6 For who in the clouds can be compared to Jehovah? The prophet now proceeds to illustrate farther what he had said respecting God’s wonders, and exclaims emphatically, Who in the clouds can be compared to God? The reason why he speaks of the clouds, or heaven, is because, what is not surprising, nothing is to be found upon the earth which can at all approach the glory of God. Although man excels other living creatures, yet we see how contemptible and miserable his condition is, or rather, how full it is of shame and reproach. Whence it follows, that under heaven there is no excellence which can compete with that of God. But when we ascend to heaven, immediately ravished with admiration, we conceive of a multitude of gods, which do away with the true God. The last clause of the verse, in which it is said, that among the sons of the gods there is none like the true and only God, is an explanation of the first. The opinion of some, that by the clouds, or the heavens, is to be understood the sun, moon, and stars, is disproved by the context itself. The amount then is, that even in the heavens, God alone has the entire pre-eminence, having there none as a companion or equal. The appellation the sons of the gods is here given to angels, because they neither have their origin from the earth, nor are clothed with a corruptible body, but are celestial spirits, adorned with a Divine glory. It is not meant that they are a part of the Divine essence or substance, as some fanatics dream; but as God displays his power in them, this title is attributed to them, to distinguish between their nature and ours. In short, although a greater majesty shines forth in the angels than in other creatures, at the contemplation of which we are ravished with admiration, yet come they not near God, so as to obscure and impair his glory by their excellence, or to share with him in the sovereignty of the universe. This is a point worthy of our careful attention; for, although God everywhere declares in his word that the angels are only his servants, and always ready to execute his commands, yet the world, not contented with having only one God, forges for itself a countless number of deities.

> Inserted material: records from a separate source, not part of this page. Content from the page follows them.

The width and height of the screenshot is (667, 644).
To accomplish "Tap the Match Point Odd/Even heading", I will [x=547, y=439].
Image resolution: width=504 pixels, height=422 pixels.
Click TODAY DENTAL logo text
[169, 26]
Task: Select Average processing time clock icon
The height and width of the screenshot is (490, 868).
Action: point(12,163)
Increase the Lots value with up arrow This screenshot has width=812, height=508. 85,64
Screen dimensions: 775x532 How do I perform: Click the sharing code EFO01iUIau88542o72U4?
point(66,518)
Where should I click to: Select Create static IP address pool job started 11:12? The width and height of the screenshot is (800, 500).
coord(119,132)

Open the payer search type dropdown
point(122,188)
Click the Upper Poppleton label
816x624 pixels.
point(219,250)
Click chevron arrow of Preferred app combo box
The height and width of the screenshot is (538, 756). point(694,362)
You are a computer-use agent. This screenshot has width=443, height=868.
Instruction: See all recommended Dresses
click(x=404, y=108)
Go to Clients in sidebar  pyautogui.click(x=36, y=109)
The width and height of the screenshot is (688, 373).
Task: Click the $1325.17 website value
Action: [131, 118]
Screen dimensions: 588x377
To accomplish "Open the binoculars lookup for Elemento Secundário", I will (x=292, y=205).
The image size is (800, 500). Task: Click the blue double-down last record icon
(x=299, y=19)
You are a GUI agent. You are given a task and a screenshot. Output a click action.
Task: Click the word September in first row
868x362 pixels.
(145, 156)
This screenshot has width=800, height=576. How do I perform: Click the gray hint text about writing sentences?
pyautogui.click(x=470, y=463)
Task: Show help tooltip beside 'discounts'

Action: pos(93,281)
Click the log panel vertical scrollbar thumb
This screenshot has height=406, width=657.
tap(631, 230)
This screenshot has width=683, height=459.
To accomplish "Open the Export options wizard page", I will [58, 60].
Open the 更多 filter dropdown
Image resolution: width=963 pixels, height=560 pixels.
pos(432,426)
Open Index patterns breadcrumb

To the same effect is the following verse, in which it is affirmed, that God is very terrible in the assembly of the saints. In these words is censured that devilish superstition, to which almost all men are prone, of exalting angels beyond measure, and without reason. But if the angels themselves tremble, and are afraid before the Divine Majesty, why should they not be regarded as subjects, and kept in their own rank, that God alone may have the sovereignty entirely to himself? Farther, when they are represented as around God, the meaning is, that they surround his royal throne like body-guards, and are always ready to execute his behests. In the subsequent verse the same thing is repeated yet again, Who is a strong God as thou art? and this is done, that at least the fear of the Divine Majesty may teach us to beware of robbing him of the honor which belongs to him. That we may not, however, by too much fear, be prevented from approaching him, some portion of sweetness is intermingled with this description, when it is declared, that his truth is to be seen round about him on all sides; by which we are to understand, that God is always steadfast in his promises, and that whatever changes may happen, he nevertheless continues invariably true, both before and behind, on the right hand and on the left. 528528     Ainsworth reads, “God is daunting terrible.” The original word is נערף, naarats, from ערף, arats, he was broken, bruised, terrified. “An epithet of God,” says Bythner “as though breaking all things.”